#### Assignment 1
Answer these questions about the blog post on taking a personal story into schools:
(a) In what year did the writer speak at The Conservative Party Conference?
(b) What does the writer say the talks combine?
(c) What does the writer say having mental health issues gave them?
#### Assignment 2
Pick up the blog post about taking a personal story into schools and continue it from its last sentence.

#### Document section
════════════════════
Taking my story into schools!

So over the last few years I’ve been invited into schools, colleges and universities to tell my story; the irony of this is that I was terrible at being in school – so to be giving advice to people now feels confusing. But at the same time I am relishing in having a platform to tell young people what I was never told…
That it’s okay to feel like you don’t fit into the social constructs of education and employment, and that you too can be successful regardless of having mental health problems. They don’t have to be the end of your life, just the end of your life as you know it, in a good way! Because having mental health issues gave me the fight and drive that I needed to do what I loved as a career in order to take control and be happy in my everyday life.
This blog is to give you an insight into what I bring to the talks – a combination of photography, illustration, business, inspiration and mental health awareness.
Things I wish I had been told as a child, teenager, even now! Half of the things I write on social media and in blogs are to remind myself on the bad days that things aren’t always that bad.
So here we go…

I tend to start with this video, because for me, this is really one of the main points where my career began:
PART ONE: The Conservative Speech
This was back in 2014, speaking at The Conservative Party Conference. My views aside, I did this as another platform to be able to speak about my journey and my business, and again to reach out to people who have mental health issues and show them that we are still people and can still succeed.
════════════════════
Dataset entries
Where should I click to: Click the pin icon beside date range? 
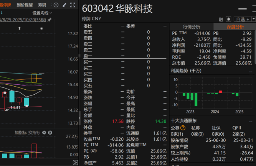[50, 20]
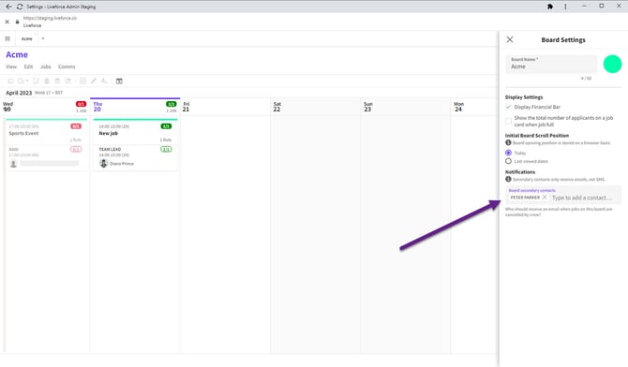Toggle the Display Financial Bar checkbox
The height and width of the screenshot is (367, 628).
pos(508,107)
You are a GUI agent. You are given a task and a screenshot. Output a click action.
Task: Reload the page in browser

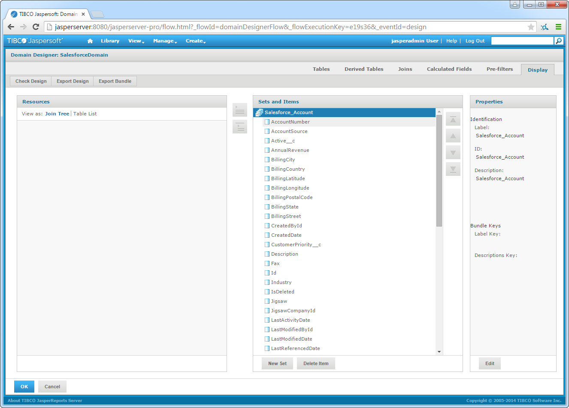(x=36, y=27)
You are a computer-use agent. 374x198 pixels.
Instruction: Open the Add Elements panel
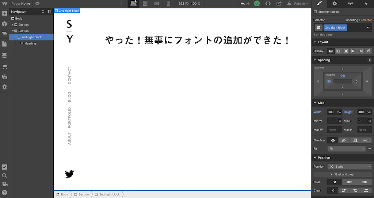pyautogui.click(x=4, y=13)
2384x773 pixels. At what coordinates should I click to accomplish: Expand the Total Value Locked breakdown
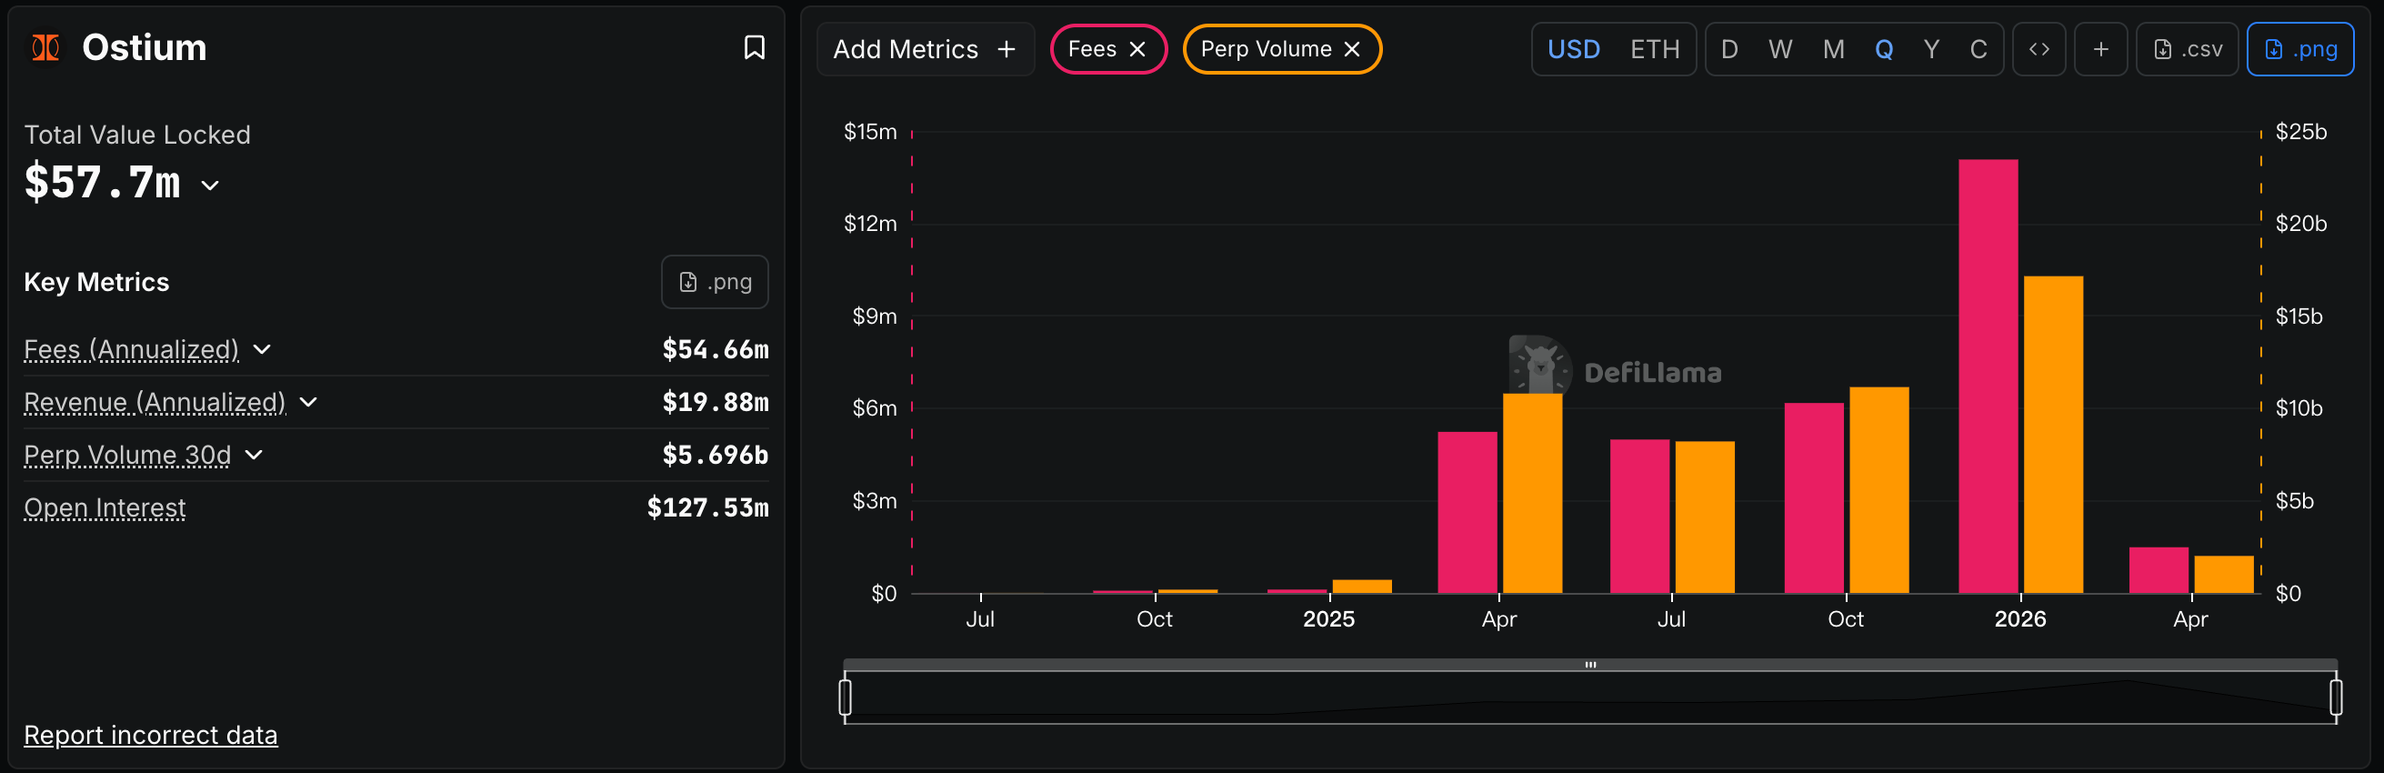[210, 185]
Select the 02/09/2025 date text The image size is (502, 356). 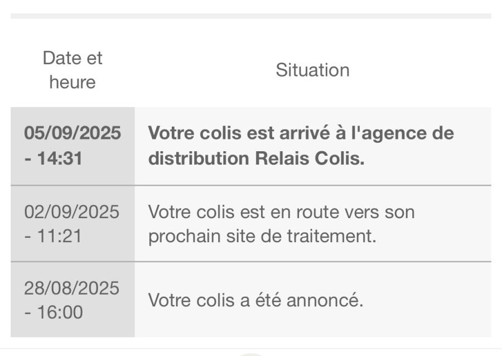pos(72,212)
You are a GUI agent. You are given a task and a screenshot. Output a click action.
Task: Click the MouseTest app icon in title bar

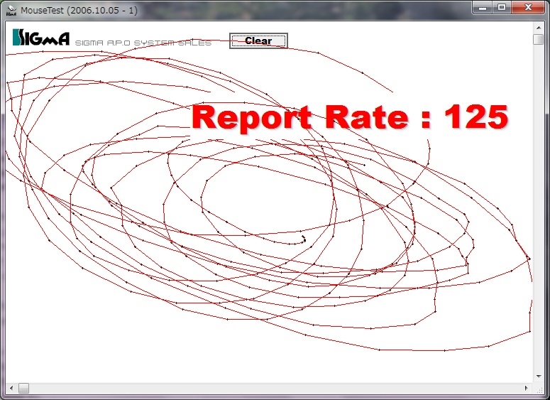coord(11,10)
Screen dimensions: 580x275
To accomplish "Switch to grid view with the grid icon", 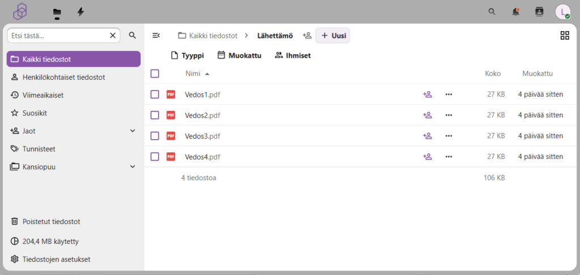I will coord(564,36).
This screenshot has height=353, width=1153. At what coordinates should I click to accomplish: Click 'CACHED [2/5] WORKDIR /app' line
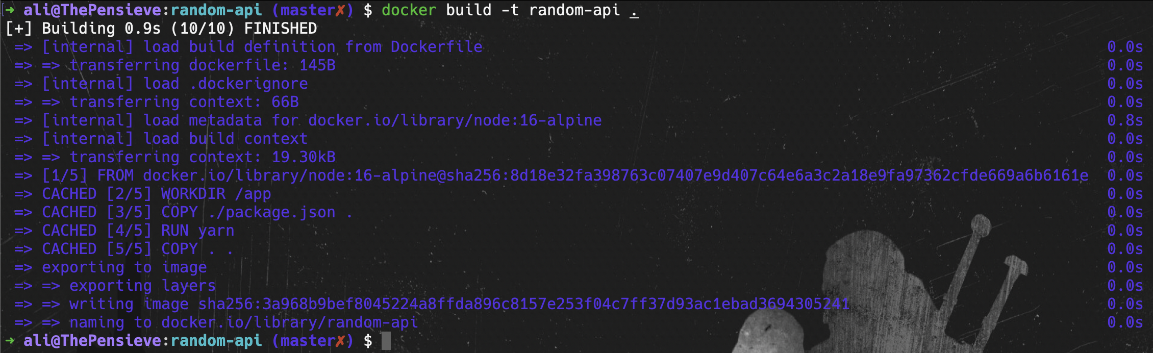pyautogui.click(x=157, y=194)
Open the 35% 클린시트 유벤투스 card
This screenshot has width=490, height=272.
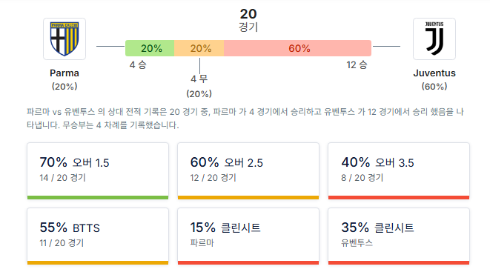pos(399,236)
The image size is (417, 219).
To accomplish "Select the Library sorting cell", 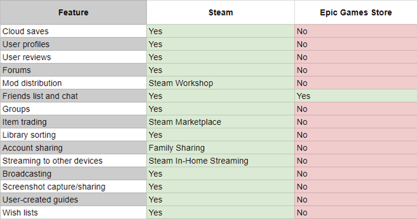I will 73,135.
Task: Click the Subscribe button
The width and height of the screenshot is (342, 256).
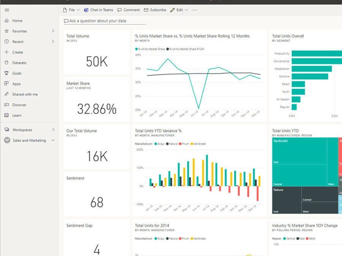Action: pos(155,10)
════════════════════
#### Final answer 1
(a) 2014
(b) Photography, illustration, business, inspiration and mental health awareness
(c) The fight and drive needed to do what they loved as a career

#### Final answer 2
I came to do this because after completing The Prince’s Trust Enterprise Workshop, a non-profit organisation named Business Enterprise Support (BES) wrote about me and my story. From here it was picked up by the Department of Work and Pensions because I had used their New Enterprise Allowance Scheme (NEA). This was a series of payments, a benefit if you will, that enabled me to set my business up at the same time as having something to bounce off. Unlike other benefits out there, you can work with this one, however it only lasts for 13 weeks.
I was asked to initially be on a panel with the Employment Minister at the time – Esther McVey. Once I had written my story for them, they contacted me, told me everyone in the office had cried at it and wanted me to do a 3 minute speech and introduce her to the stage.
Initially I was under the impression that it would be to a small room of people and definitely not live on BBC Parliament to several thousand people. Coming from someone who, in particular at the time, has crippling anxiety, this was a HUGE leap for me! But I did it, and I loved it. Although I did come home and cry for hours afterwards because I got scared I’d made myself too vulnerable. However only good came from it!
PART TWO: Since That Was Filmed…
Since that was filmed I have been further diagnosed with Borderline Personality Disorder, Obsessive Compulsive Disorder and Complex Post Traumatic Stress Disorder. (For more information on my mental health please see previous blogs).
I went through 20 weeks of emotion management in 2016 which was incredible – and again there is a previous post about this. See STEPPS sessions 1-6.
I’m currently awaiting more therapy for OCD and CPTSD through the form of trauma based CBT.
At the beginning of 2016 I also relocated from Worcestershire to London, this was a huge leap for my career and stability with my health.
PART THREE: Photography Experience
Throughout my career I have had the pleasure of working with such names as Vidal Sassoon, Hamleys, The UK-ASEAN Business Council, The Vietnamese Embassy and ASOS.
I have also been published hundreds of times both in print and online – including Company Magazine and Professional Photo Magazine.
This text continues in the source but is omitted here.